Instruction
How many of the lines below contain the word "icon"? Reply with the number alone.

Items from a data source

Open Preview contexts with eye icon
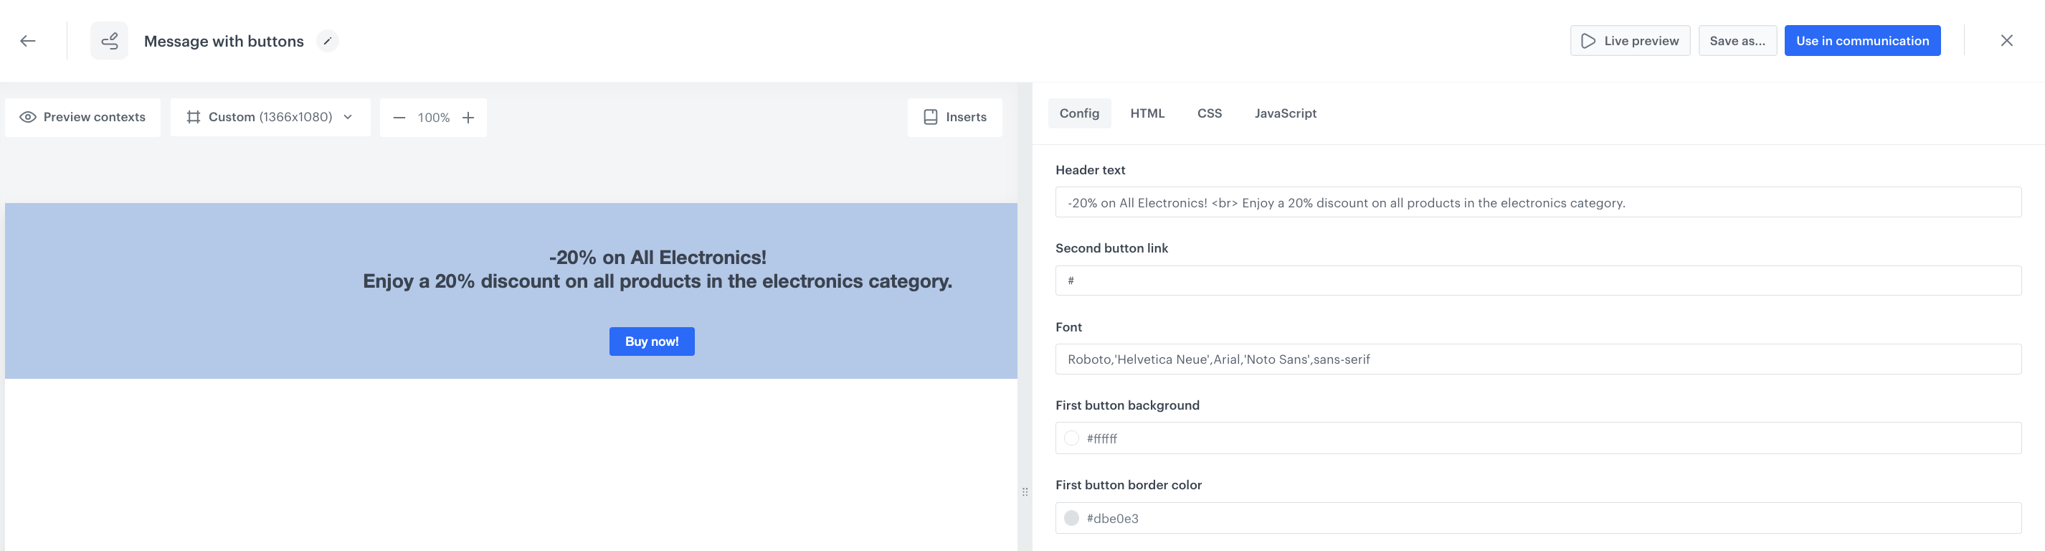2045x551 pixels. [83, 118]
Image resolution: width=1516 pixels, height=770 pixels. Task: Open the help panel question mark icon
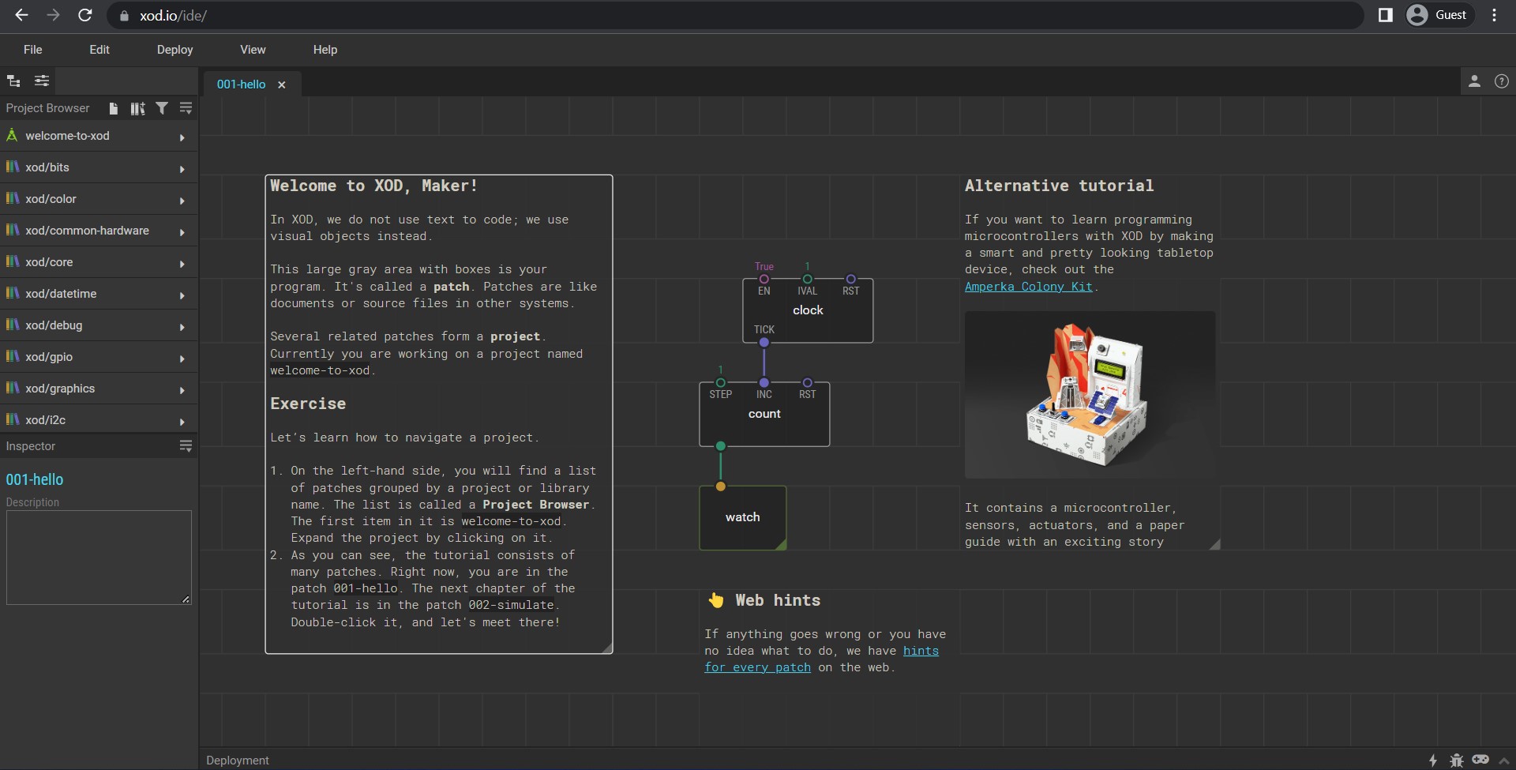coord(1502,81)
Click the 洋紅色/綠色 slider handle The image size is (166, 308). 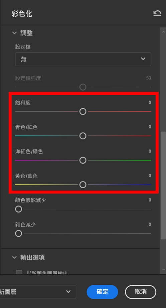point(83,160)
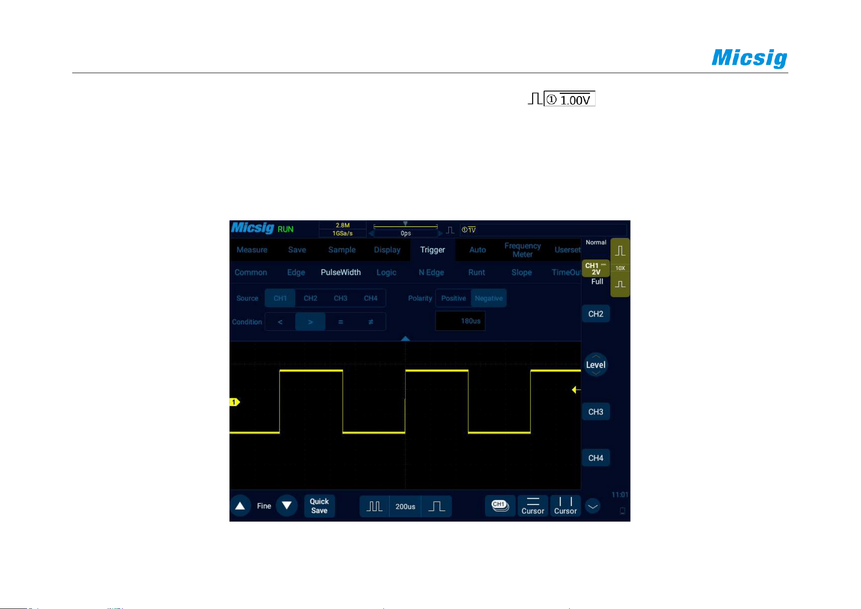Open the CH1 2V channel settings
The height and width of the screenshot is (609, 861).
pos(596,269)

Solution for this exercise
2